### Information provided ###

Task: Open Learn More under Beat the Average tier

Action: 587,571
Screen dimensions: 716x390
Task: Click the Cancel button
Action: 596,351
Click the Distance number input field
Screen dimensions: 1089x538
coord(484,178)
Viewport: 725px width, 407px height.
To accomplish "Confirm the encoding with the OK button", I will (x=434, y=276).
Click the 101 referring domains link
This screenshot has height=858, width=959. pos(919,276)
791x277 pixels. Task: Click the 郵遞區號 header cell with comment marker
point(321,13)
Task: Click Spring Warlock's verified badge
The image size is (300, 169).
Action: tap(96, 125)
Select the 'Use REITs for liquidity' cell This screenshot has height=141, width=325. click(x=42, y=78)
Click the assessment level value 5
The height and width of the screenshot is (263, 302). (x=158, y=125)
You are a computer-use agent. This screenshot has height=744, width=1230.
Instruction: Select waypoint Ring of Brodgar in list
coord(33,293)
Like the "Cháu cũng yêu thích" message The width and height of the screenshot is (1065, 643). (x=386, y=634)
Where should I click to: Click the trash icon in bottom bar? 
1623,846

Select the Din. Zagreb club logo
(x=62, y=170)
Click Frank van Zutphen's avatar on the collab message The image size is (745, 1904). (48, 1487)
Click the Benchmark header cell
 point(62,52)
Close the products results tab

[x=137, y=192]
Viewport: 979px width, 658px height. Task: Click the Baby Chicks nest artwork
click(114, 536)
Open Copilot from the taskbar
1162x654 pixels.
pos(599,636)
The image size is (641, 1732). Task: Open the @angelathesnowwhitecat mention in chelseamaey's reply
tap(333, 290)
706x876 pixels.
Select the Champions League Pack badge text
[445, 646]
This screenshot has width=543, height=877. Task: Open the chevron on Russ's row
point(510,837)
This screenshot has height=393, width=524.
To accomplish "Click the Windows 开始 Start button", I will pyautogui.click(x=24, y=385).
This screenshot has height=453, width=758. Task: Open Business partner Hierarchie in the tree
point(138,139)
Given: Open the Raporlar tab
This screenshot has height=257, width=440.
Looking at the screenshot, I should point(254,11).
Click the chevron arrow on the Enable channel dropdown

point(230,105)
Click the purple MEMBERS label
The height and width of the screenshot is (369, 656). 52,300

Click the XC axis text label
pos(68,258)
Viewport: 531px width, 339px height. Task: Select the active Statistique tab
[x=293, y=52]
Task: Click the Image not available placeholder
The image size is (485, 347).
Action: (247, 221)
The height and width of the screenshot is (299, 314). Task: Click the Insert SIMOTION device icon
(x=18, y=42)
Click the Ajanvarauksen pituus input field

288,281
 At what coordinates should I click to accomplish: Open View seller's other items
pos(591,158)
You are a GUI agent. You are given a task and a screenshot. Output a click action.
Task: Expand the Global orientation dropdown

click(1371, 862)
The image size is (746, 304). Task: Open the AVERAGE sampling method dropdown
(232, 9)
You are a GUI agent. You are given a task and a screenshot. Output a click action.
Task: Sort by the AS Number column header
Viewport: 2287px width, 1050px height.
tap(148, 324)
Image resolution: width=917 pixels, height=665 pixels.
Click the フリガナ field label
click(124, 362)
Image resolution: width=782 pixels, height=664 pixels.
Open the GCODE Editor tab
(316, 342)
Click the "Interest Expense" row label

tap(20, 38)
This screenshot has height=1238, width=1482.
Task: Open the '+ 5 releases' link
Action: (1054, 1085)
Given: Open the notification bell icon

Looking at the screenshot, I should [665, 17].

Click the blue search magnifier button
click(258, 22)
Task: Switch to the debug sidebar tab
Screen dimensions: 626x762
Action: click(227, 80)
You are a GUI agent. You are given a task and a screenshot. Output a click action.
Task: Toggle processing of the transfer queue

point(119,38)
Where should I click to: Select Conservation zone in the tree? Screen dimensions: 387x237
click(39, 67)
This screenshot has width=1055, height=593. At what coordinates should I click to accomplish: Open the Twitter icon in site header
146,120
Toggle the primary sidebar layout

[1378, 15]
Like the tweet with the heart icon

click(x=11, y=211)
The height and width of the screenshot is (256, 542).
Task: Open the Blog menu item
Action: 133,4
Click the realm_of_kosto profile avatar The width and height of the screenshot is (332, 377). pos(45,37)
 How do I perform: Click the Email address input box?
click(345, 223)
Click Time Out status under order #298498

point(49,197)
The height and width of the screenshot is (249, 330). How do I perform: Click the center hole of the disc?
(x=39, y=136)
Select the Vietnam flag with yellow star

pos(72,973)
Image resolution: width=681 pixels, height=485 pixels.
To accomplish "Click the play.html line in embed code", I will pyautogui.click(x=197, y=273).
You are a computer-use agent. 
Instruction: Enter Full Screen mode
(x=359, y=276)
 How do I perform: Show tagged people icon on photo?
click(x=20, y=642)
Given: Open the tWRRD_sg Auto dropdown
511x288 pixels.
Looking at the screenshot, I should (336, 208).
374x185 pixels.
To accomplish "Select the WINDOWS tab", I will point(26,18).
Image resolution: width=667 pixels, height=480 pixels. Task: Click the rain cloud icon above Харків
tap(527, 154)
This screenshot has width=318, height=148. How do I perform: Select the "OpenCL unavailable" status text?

###

The task:
Reproduce the rows from the start of the records through the line containing "point(321,13)", inclusive, swapping "Learn More" for "Read More" and leaving everything else as it is.

Solution to this task:
Task: Open Read More under Beat the Average tier

Action: 587,571
Screen dimensions: 716x390
Task: Click the Cancel button
Action: 596,351
Click the Distance number input field
Screen dimensions: 1089x538
coord(484,178)
Viewport: 725px width, 407px height.
To accomplish "Confirm the encoding with the OK button", I will (x=434, y=276).
Click the 101 referring domains link
This screenshot has height=858, width=959. pos(919,276)
791x277 pixels. Task: Click the 郵遞區號 header cell with comment marker
point(321,13)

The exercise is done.